@RU848789 you asked me to post my forecast, let me know if this works. I'd paste all the text here but I like the pretty pictures 🙂
Cifelli Forecast
This is great! I probably agree with 99% of what you posted and will take the liberty of pasting your bottom line, as I think it aligns well with what many pros are thinking. Although I didn't post it here, I posted something similar to your sensitivity discussion on 33andrain with regard to the sensitivity of Miller B setups (although yours is better, lol), where things have to happen nearly perfectly to get a big NE city storm. The low approaching from the west should still be strong enough to give much of VA/MD/PA east to about the Delaware River many inches of snow (and maybe more than a foot as the low will be stronger out there), as it doesn't rely on the point/timing of the secondary cyclogenesis off the coast, so that first part is easier to predict.
But if the coastal doesn't work out right (a higher probability in any Miller B), then the snows shown on the models from about Philly NE through NJ/NYC/LI and New England, along 95 and NW of there are at some risk, while the snows SE of 95 to the coast are more likely (but also not certain yet). So, the floor is higher and the ceiling lower for areas to our SW and W, while the floor is lower, but the ceiling higher (last night's CMC) for the Philly-NJ-NYC-NE folks. And I agree Monmouth looks like the NJ jackpot if I had to guess now. That's where
@bac2therac's favorite poster, PB GFI, on 33andrain lives, lol.
Also loved the post-mortem on Jan-15. Will try to dig mine up, since the board only goes back to 2016, but I've been doing emails on storms since the late 90s. Surprised you didn't mention the GFS in that one - it was the one showing the low forming further east with a lot less snow for most of NJ and it was what TWC used primarily, which is why they were one of the few outfits predicting "only" 8-12" for the 95 corridor, iirc (vs. the 18-24" from most forecasters for the 95 corridor from Trenton to NYC - we got 7" in Metuchen).
So, I am cautious for the time being. I don't think this storm comes further north than currently projected and so rain/mixing is not likely away from the coast and far southern NJ. If this forecast needed room for error, it would be to the south/east which would result in less snow north and west, and a bigger event for the coast. There are lots of ways for that to happen- less energy over the Plains enters the Ohio Valley trough, the PV lobe over New England pushes stronger or further south, or the next system off the west coast nudges the Rocky Mountain ridge eastward a little faster. Lots of moving parts.
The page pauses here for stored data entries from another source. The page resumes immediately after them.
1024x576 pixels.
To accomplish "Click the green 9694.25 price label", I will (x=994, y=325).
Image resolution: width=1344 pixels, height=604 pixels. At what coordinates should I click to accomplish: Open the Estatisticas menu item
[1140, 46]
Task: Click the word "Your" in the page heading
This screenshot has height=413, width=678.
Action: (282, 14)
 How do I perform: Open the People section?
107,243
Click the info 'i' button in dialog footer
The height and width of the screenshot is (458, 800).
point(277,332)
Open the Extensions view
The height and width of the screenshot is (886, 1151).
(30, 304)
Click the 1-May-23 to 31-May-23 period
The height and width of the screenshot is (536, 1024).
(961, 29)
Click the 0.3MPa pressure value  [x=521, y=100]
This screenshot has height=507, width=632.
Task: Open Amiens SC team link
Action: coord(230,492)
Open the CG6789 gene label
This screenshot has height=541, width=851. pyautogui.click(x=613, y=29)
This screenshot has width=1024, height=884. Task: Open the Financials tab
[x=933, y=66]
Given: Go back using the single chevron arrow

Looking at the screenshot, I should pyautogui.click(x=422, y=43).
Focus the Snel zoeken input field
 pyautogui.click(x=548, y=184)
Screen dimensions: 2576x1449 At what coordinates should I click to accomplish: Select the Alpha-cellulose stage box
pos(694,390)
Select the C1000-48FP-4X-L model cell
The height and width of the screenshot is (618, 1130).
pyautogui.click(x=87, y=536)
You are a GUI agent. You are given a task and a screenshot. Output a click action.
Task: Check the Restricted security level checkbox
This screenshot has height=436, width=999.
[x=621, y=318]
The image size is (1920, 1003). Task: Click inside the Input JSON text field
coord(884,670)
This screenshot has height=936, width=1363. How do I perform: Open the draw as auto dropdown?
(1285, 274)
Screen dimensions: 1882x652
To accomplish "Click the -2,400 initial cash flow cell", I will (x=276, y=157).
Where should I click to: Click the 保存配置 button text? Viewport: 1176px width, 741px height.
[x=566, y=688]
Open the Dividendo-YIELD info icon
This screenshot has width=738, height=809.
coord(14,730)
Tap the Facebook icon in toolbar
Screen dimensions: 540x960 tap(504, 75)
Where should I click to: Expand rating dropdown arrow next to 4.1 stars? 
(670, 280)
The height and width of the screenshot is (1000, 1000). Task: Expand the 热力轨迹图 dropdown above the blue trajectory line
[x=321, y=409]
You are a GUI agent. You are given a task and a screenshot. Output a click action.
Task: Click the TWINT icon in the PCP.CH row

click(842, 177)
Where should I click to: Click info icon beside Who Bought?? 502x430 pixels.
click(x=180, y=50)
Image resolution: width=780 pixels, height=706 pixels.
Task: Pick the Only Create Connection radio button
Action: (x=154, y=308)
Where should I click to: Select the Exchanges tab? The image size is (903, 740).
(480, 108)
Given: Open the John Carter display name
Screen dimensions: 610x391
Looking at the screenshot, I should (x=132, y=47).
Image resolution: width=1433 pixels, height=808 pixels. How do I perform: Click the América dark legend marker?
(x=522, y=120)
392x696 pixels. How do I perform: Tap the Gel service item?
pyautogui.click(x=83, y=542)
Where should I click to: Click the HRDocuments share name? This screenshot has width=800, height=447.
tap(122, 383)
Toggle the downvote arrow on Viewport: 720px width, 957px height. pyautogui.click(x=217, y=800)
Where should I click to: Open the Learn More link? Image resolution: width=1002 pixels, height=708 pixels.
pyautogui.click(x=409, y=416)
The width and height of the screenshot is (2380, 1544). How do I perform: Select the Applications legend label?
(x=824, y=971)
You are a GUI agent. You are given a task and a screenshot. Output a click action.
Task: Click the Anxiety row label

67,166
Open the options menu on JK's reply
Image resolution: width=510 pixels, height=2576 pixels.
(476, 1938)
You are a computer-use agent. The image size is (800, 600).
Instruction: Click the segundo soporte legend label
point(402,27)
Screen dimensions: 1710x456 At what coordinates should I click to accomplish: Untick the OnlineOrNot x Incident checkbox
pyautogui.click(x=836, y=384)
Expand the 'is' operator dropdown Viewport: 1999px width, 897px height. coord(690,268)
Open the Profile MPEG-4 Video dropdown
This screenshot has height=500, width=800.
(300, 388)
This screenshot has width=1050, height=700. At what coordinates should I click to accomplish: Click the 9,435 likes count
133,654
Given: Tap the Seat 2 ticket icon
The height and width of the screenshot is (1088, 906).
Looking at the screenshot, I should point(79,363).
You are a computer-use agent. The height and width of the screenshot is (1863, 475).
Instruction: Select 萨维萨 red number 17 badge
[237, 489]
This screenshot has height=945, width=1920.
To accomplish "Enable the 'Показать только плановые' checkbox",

For now I am comfortable saying that conditions will deteriorate between 3 and 9pm Sunday beginning in southern NJ, and that the axis of heaviest snow will be more than 8 inches. Best bet right now is along and southeast of the Turnpike. I like somewhere in Monmouth County to be the jackpot right now, 48 hours out. Monday morning looks to be the peak of the storm for the moment.